Anonymous 0 Comments

I’m assuming you’re talking about incandescent lightbulbs, not LEDs or florescents.

In an incandescent light bulb, a small piece of metal (the “filament”) is heated to very high temperatures by running electricity through it. To glow, the metal needs to be at a temperature of about 2000-3000 degrees Celsius (a bit cooler than the surface of the Sun, which is glowing [roughly the same color](https://en.wikipedia.org/wiki/Color_temperature) for the same reason). This is hot enough that even metal starts to evaporate at a reasonable rate, the same way that water left out in your kitchen evaporates slowly even well below its boiling point. While we choose a metal that evaporates as little as possible (typically tungsten), the evaporation isn’t zero, so small amounts of the filament evaporate away over time.

This process happens even faster if there’s small impurities in the “air” (actually some unreactive gas like argon) inside the bulb, which causes chemical reactions to eat away at the filament. As the tungsten bonds with other atoms, it forms compounds with much lower boiling points than tungsten metal, which evaporate much faster.

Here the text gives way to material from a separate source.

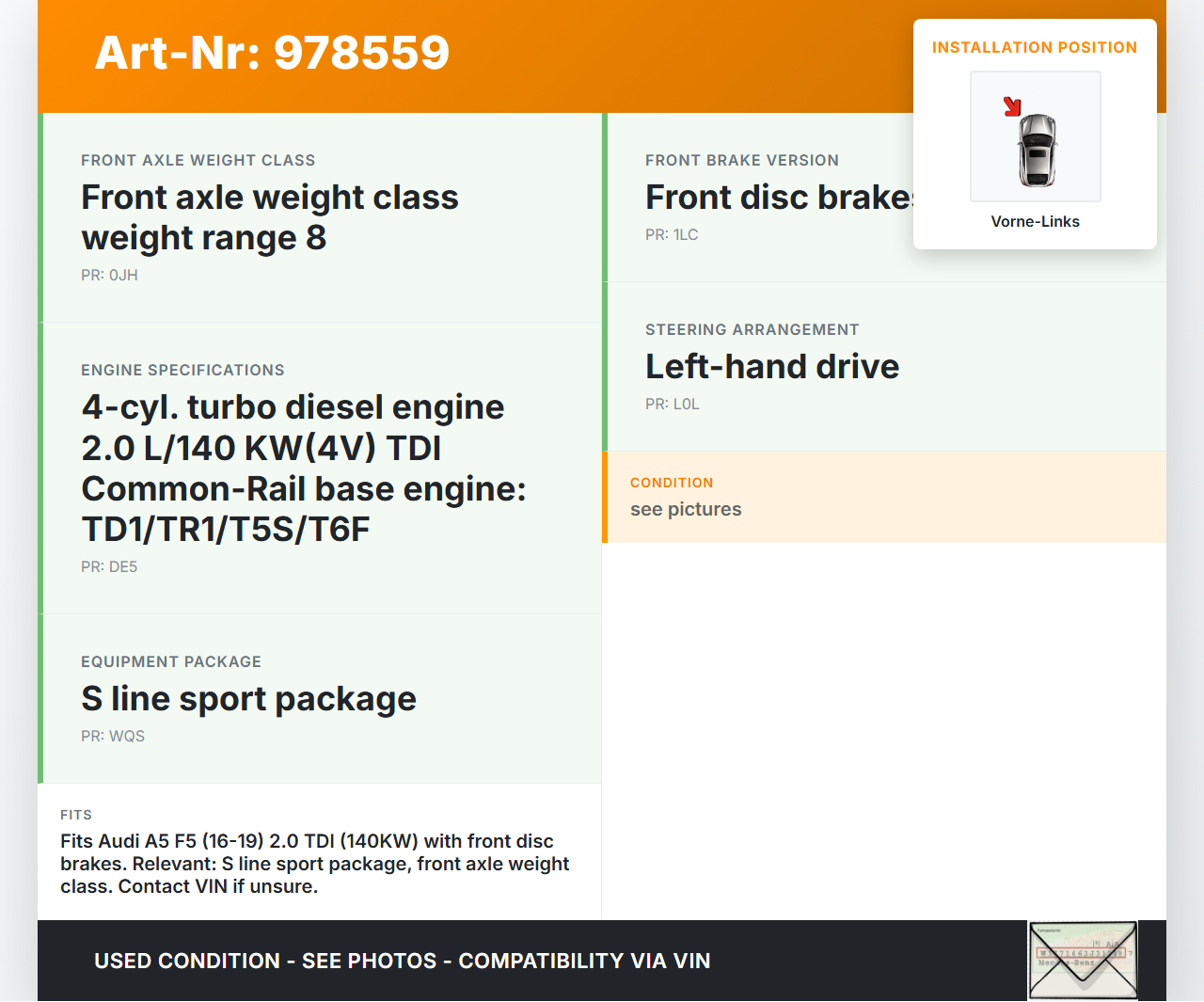Click PR code WQS

point(113,737)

Eventually, so much of the metal has evaporated that part of the filament thins. That part becomes the hottest, which accelerates the evaporation further, until that segment of the filament finally evaporates away entirely and the filament breaks. This stops electricity from flowing, which stops the filament from heating up, which makes the light not work.

Anonymous 0 Comments

Everything that moves or gets hot etc will eventually wear out. So a light bulb gets turned on and off a lot. It gets hot, then cools down, then gets hot, then cools down etc. All this puts strain on them. And eventually they burn out.